So, a question about this. Right now about one third of Americans (and I imagine a similar fraction of people in other western countries) are on some form of welfare. The government pays for their life to some degree or another. When my kids live under my roof and eat the food I provide, and get places by hitching a ride in my car, I also give them a nudge, and even occasionally a shove, in the direction they should go.
So, it seems to me that the problem is not the government nudging people so much that a shocking number of people who are little more than wards of state.
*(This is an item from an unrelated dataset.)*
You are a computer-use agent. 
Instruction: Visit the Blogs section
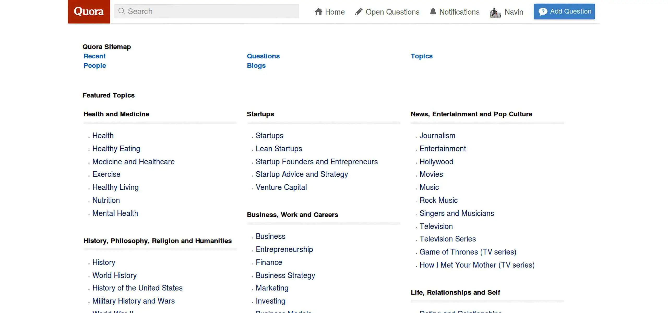pyautogui.click(x=256, y=65)

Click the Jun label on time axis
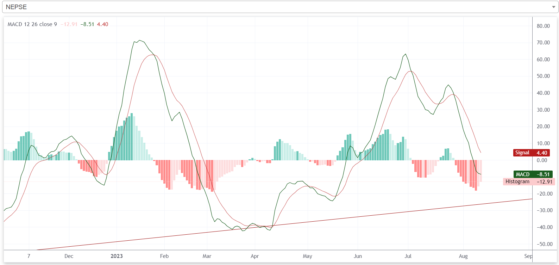358,256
And, of course, that isn’t necessarily totally the fault of the people involved. Often nanny state government policy traps people (and corporations) into situations where that is almost their only option. So it really is part of a much bigger problem. Namely that the government spends VASTLY too much of our money, and insofar as they are spending it legitimately, they are doing such a piss poor job it is ruining the people’s lives and trapping them in dependency. And this is true of many large corporations that are just as trapped by the government as some jobless welfare queen with six kids in downtown Chicago. There are a lot of welfare queens with tickers on the NASDAQ.
You know a follow up to my previous comment: in the UK healthcare is provided essentially free for all residents. So, if you are a smoker, or eat so poorly you weigh 400lbs, then your choices are costing the government a LOT of money. So, in this bizarro world of free healthcare, it seems the government does have legitimate claim to nudge people to eat more healthy. After all, he who pays the piper calls the tune.
Now, of course, the problem is not the interfering government nudging people, but that the people are, in regards to their healthcare, wards of the state. In any reasonable system people would be responsible for their own healthcare costs and so the market would “nudge” them, and they would be able to act of their own volition.
And for those who cannot pay for their healthcare, if a charity was to help them, then that charity absolutely would be within their rights demanding that the targets of their charity play their part by, for example, quitting smoking.
So the problem is not so much the nudging as it is the fact that the government has its tentacles into every microscopic pocket of your life.
Fraser’s latest comments prompt me to offer the following half-baked thoughts.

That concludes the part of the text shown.